Pengrajin Joran Pancing di Cianjur Keluhkan Lonjakan Harga Bahan Baku. (Foto : Sam Apip).
Cianjur | Pengrajin joran pancing di Kampung Pasirgombong RT 01/04, Desa Mekarwangi, Kecamatan Haurwangi, Kabupaten Cianjur, Jawa Barat, mengeluhkan meroketnya harga bahan baku produksi. Kondisi ini membuat mereka kesulitan mendapatkan keuntungan dari hasil penjualan.
Kenaikan harga bahan baku utama seperti fiber, kimia cair, plastik, dan komponen lainnya diduga terjadi akibat melemahnya nilai tukar rupiah terhadap dolar AS serta perputaran ekonomi yang kurang stabil.

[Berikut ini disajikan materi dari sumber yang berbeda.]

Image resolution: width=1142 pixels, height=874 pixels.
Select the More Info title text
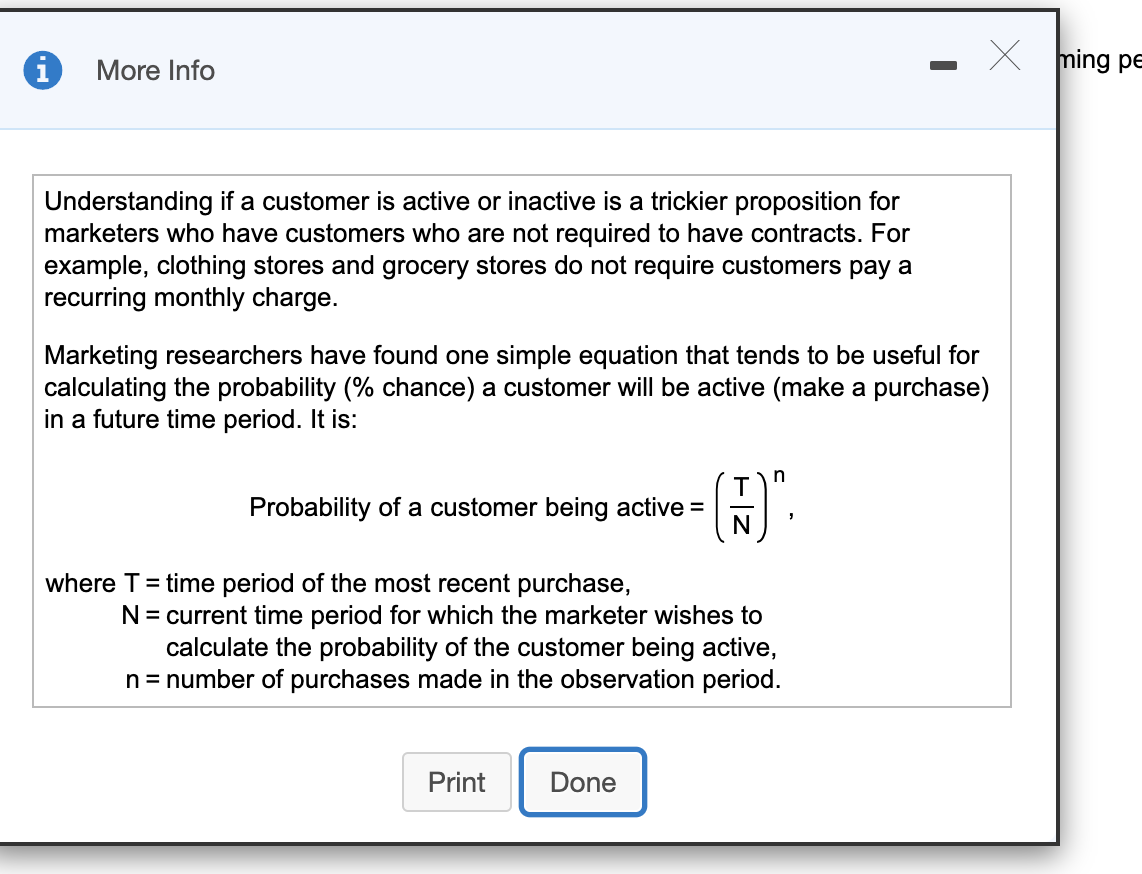tap(155, 70)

Salah seorang pengrajin joran pancing, Pendi Supendi, menjelaskan bahwa proses pembuatan joran dilakukan secara manual dari nol hingga siap pakai. Proses tersebut membutuhkan ketelitian yang tinggi dan memakan waktu yang cukup lama.

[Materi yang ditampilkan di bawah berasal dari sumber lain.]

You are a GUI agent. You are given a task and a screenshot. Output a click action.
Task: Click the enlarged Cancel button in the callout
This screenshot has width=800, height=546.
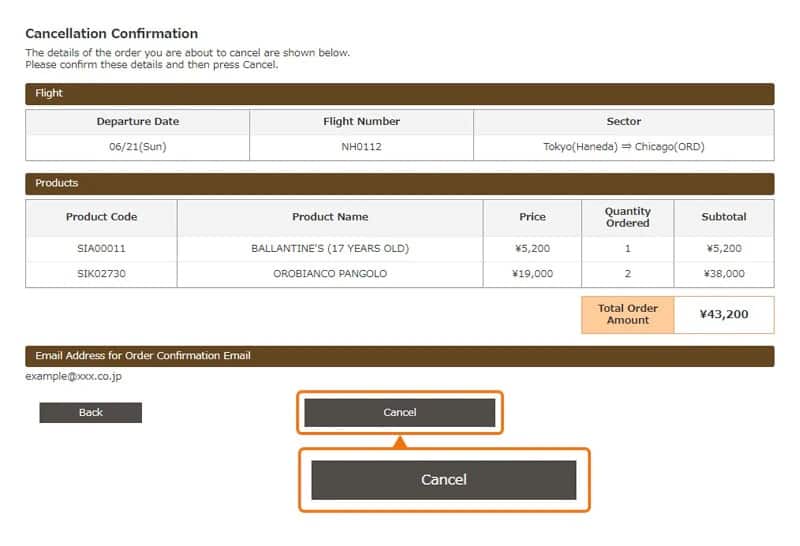444,480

“Produksi joran itu dimulai dari bahan fiber berbentuk tali, lalu diproses hingga menjadi joran utuh, kemudian diberi aksesori sampai siap pakai. Prosesnya cukup rumit dan lama,” ujar Pendi.

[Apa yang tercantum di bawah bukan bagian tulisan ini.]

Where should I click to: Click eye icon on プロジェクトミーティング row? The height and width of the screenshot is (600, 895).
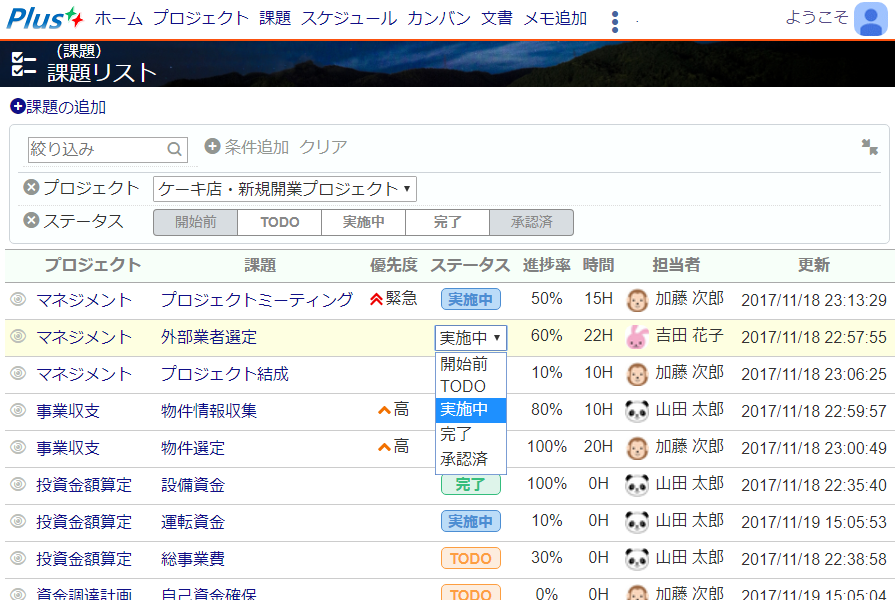click(x=17, y=300)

Setelah selesai diproduksi, joran-joran tersebut dipasarkan melalui dua metode, yaitu secara daring (online) maupun luring (offline). Pemasarannya bahkan telah menjangkau berbagai kota dan kabupaten di Indonesia, hingga menembus pasar luar negeri.
Meski demikian, Pendi mengaku bisnis ini sedang kurang menguntungkan akibat melonjaknya harga modal. Namun, ia tetap bersyukur karena roda produksinya belum terhenti.
“Sekarang sulit mengambil untung (hese diala batina). Biarpun harga bahan baku naik, kami tetap bersyukur karena masih bisa berproduksi, membayar gaji karyawan, dan membayar cicilan bank setiap bulan. Semoga ke depannya harga bahan baku bisa kembali stabil,” tutur Pendi.
Merespons kondisi tersebut, Kepala Desa Mekarwangi, Cecep Surahman, menyampaikan bahwa wilayahnya memang memiliki banyak pelaku UMKM. Mulai dari produsen makanan dan minuman ringan, pengrajin joran pancing, hingga pelaku usaha konveksi pakaian. Menurutnya, seluruh pelaku usaha tersebut saat ini masih bertahan di tengah impitan harga modal.
Cecep menilai, bertahannya para pelaku UMKM ini didorong oleh harapan besar bahwa situasi ekonomi akan segera membaik dalam waktu dekat.
“Pada dasarnya mereka tetap bertahan bukan karena masih mendapat untung besar, melainkan karena memiliki harapan bahwa harga bahan baku bisa segera normal kembali,” pungkas Cecep.